Tuesday, January 28, 2014

Comparision of different concurrency models: Actors, CSP, Disruptor and Threads

In order to make use of modern multi core/socket hardware, Java offers threads and locks for concurrent programming. It is well known this model suffers of a number of problems:
  • Deadlocks
  • Bad scaling due to "over-synchronization" or contention on common resources
  • Errors caused by invalid synchronization are timing dependent and hard to reproduce. It is common they appear under special conditions (load, hardware) in production.
  • As a software project grows, it gets hard to safely modify the application. A programmer needs global awareness of an applications control flow and data access patterns in order to change the software without introducing errors.
  • The subtleties of the Java Memory Model are not well known to most Java programmers. Even if JMM is known, incorrect programming isn't obvious and will fail rarely. It can be a nightmare to spot them from production logs of large applications.
So I am looking for alternative models to express concurrency. Therefore a simple benchmark of the most popular "alternative" concurrency models is done: Actors, CSP and Disruptor.



Actors


Real Life Analogy: People cooperating by sending mails to each other.

An Actor is like an object instance executed by a single thread. Instead of direct calls to methods, messages are put into the Actors "mailbox" (~queue). The actor single threaded reads and processes messages from the queue sequentially (with exceptions).

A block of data
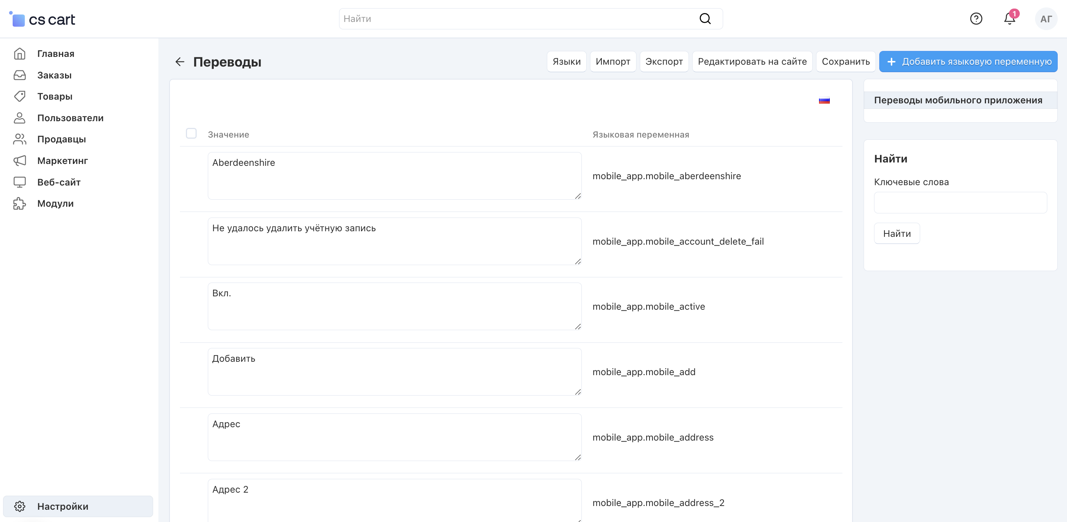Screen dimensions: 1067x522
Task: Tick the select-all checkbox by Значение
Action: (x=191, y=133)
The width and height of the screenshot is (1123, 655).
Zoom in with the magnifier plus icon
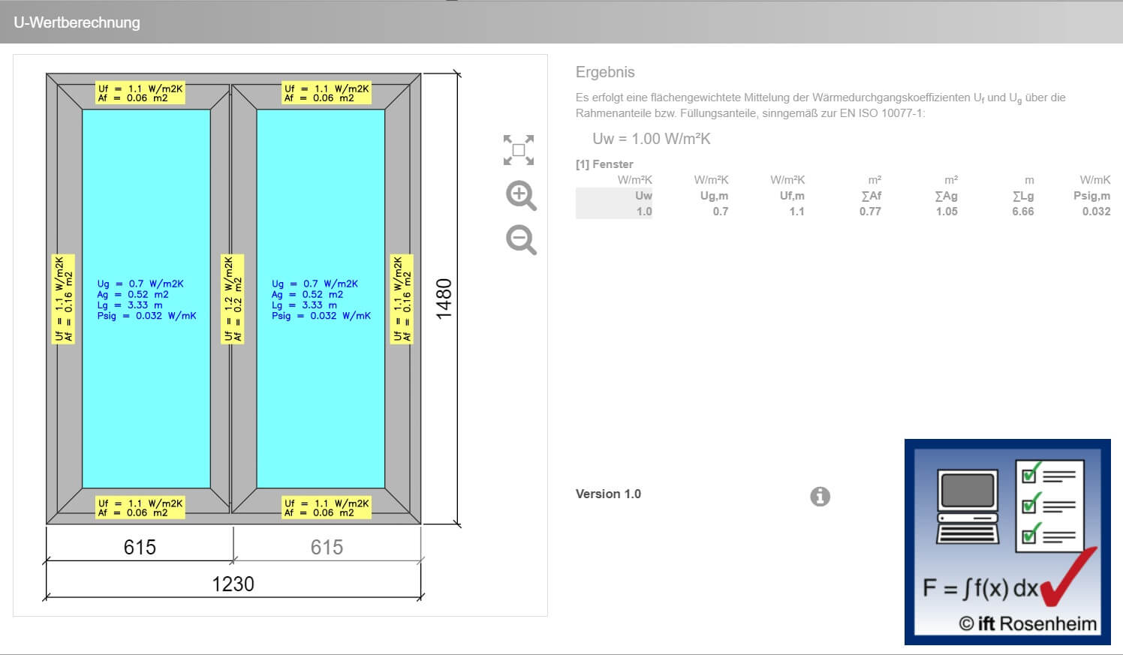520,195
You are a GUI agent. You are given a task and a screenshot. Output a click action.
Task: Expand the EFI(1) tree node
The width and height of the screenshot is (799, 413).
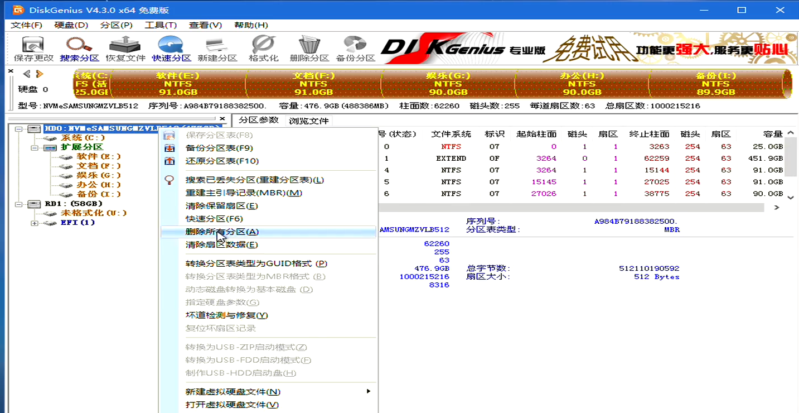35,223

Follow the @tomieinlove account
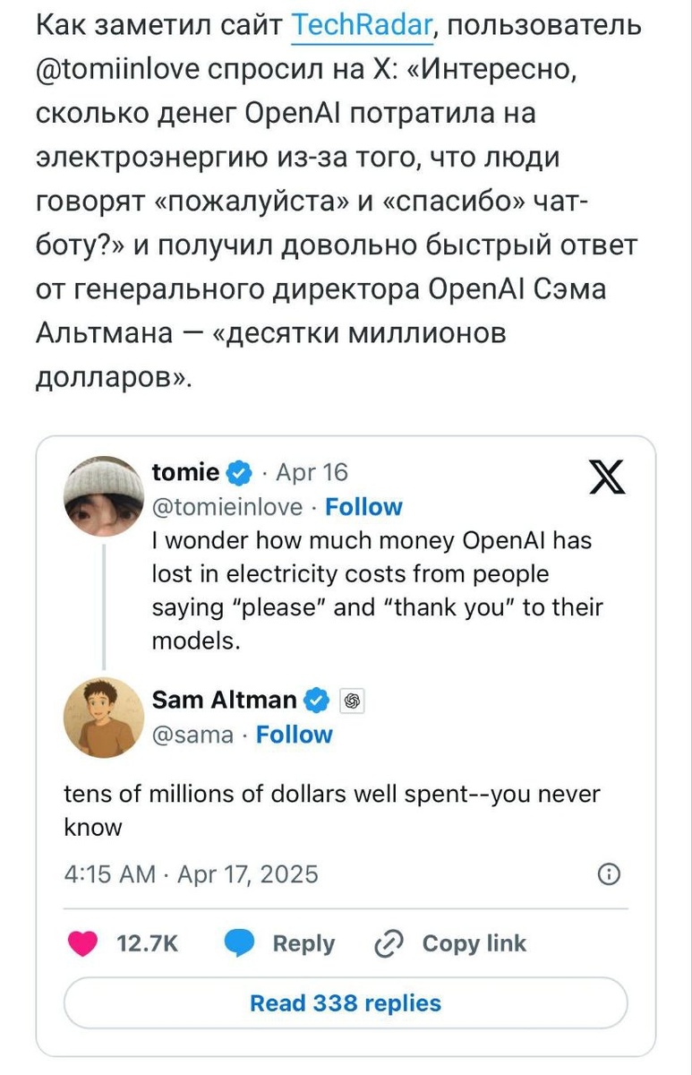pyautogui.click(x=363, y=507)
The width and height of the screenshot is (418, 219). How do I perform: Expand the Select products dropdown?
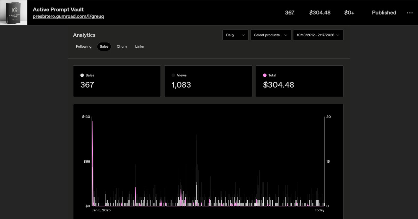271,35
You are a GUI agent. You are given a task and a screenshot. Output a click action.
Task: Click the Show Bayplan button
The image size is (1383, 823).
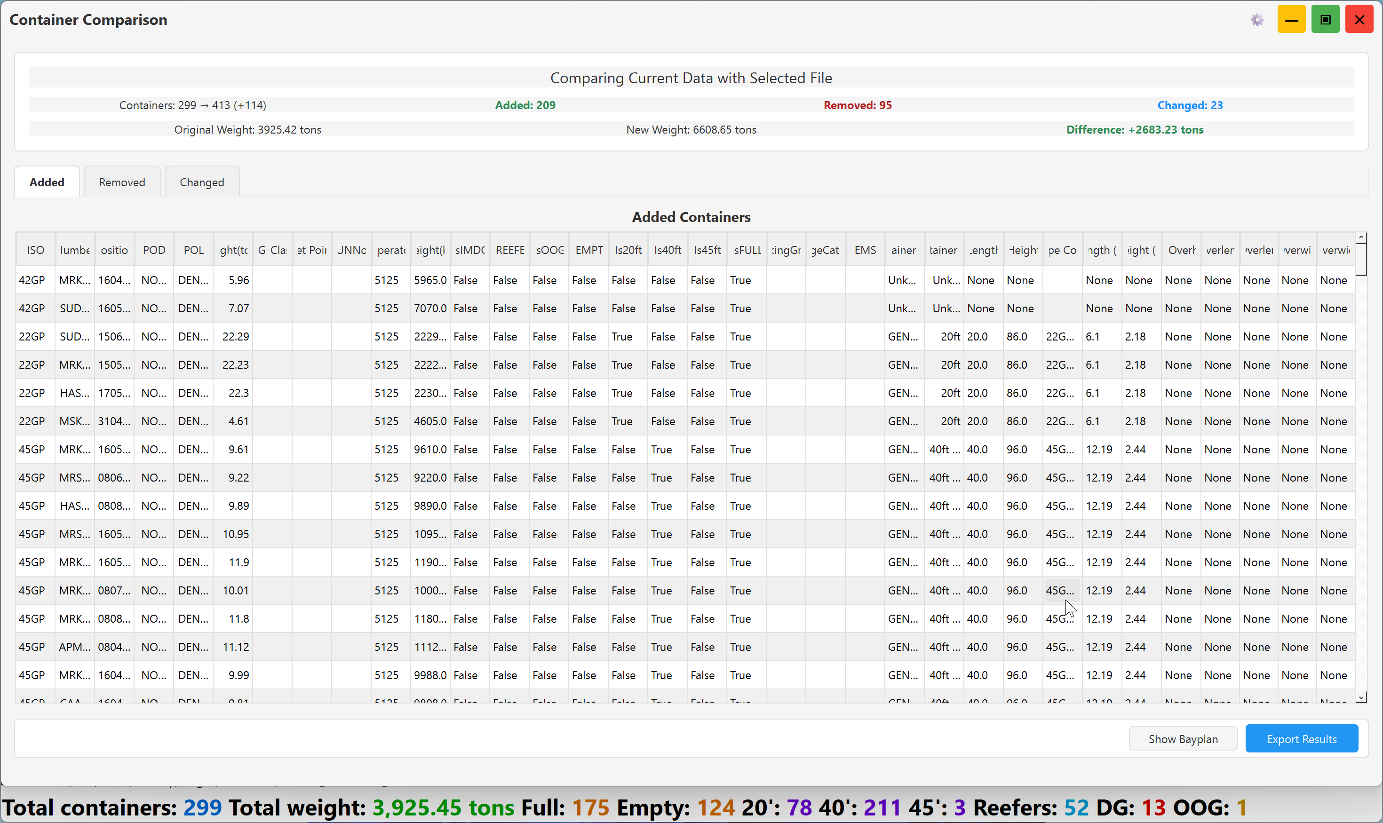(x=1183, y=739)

==

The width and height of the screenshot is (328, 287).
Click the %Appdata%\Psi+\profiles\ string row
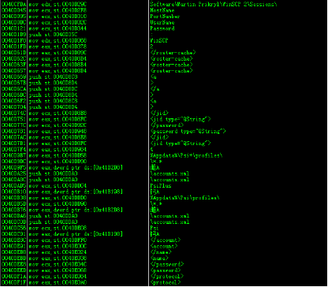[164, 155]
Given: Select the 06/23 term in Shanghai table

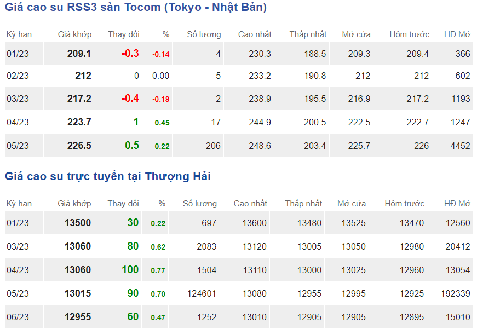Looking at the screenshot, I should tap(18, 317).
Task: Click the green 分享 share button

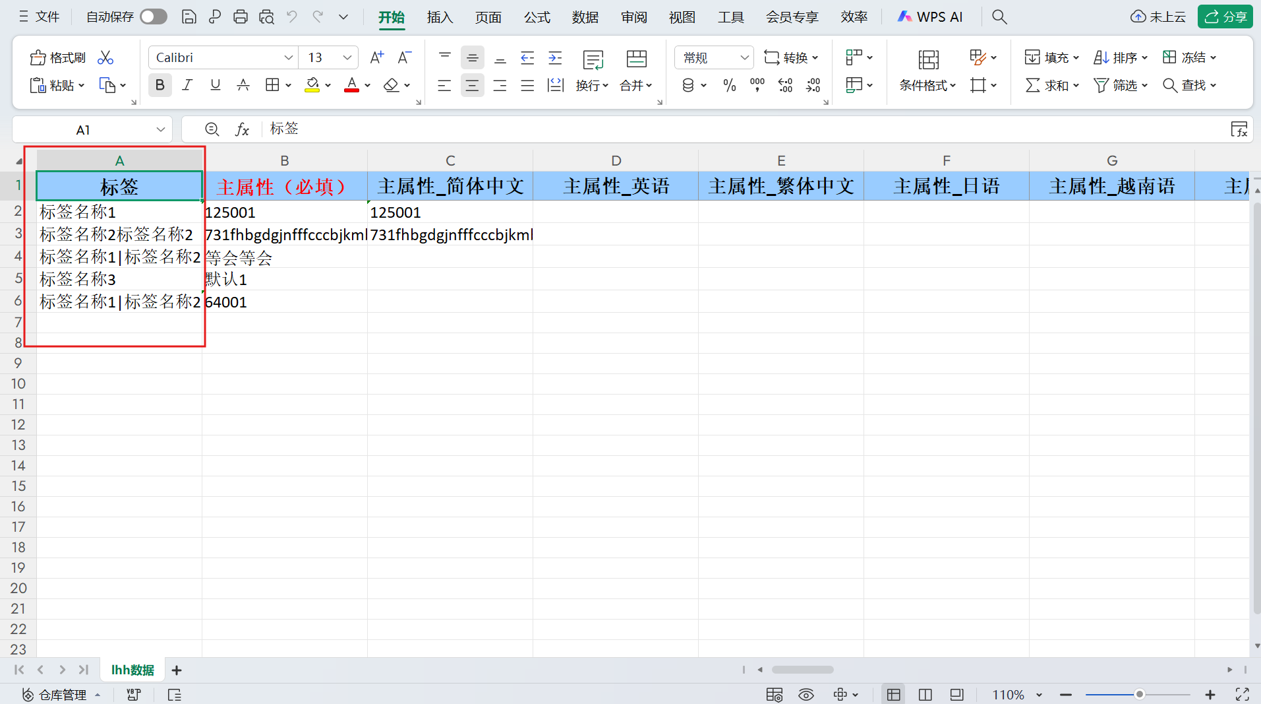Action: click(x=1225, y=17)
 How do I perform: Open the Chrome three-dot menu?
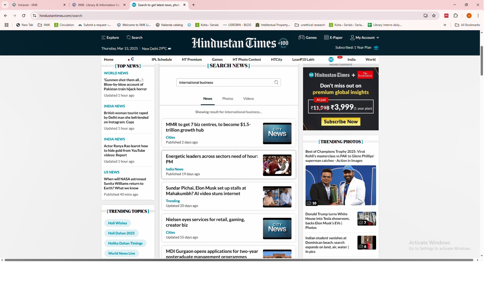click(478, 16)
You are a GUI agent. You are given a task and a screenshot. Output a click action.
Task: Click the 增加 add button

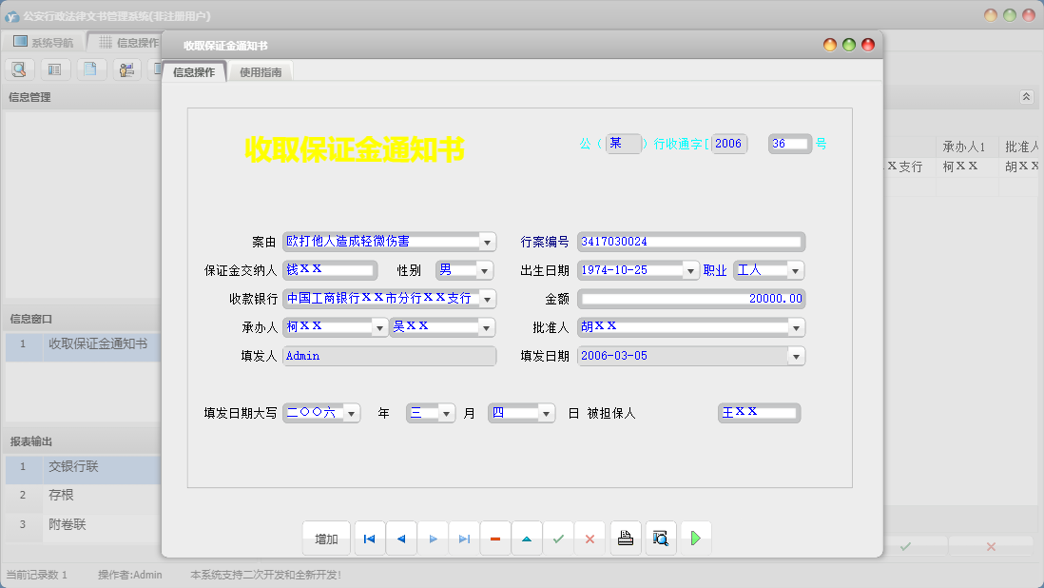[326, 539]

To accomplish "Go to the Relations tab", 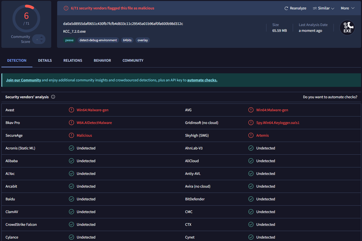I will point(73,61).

...

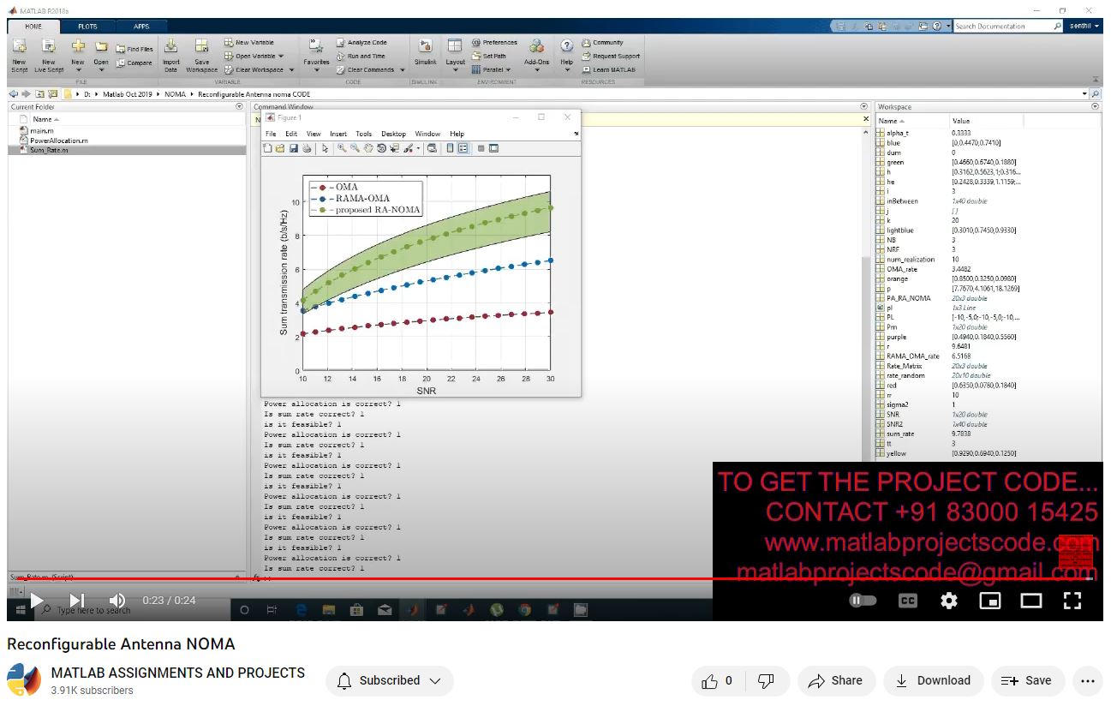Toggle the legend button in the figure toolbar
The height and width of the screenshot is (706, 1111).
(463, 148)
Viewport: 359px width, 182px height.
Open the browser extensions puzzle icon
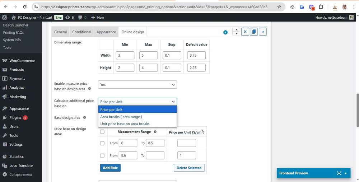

EXERCISE
Output the part of the post on concurrency models that begins at the words "Comparision of different" and stops after the words "without introducing errors.", copied exactly.

TASK OUTPUT
Comparision of different concurrency models: Actors, CSP, Disruptor and Threads

In order to make use of modern multi core/socket hardware, Java offers threads and locks for concurrent programming. It is well known this model suffers of a number of problems:
  • Deadlocks
  • Bad scaling due to "over-synchronization" or contention on common resources
  • Errors caused by invalid synchronization are timing dependent and hard to reproduce. It is common they appear under special conditions (load, hardware) in production.
  • As a software project grows, it gets hard to safely modify the application. A programmer needs global awareness of an applications control flow and data access patterns in order to change the software without introducing errors.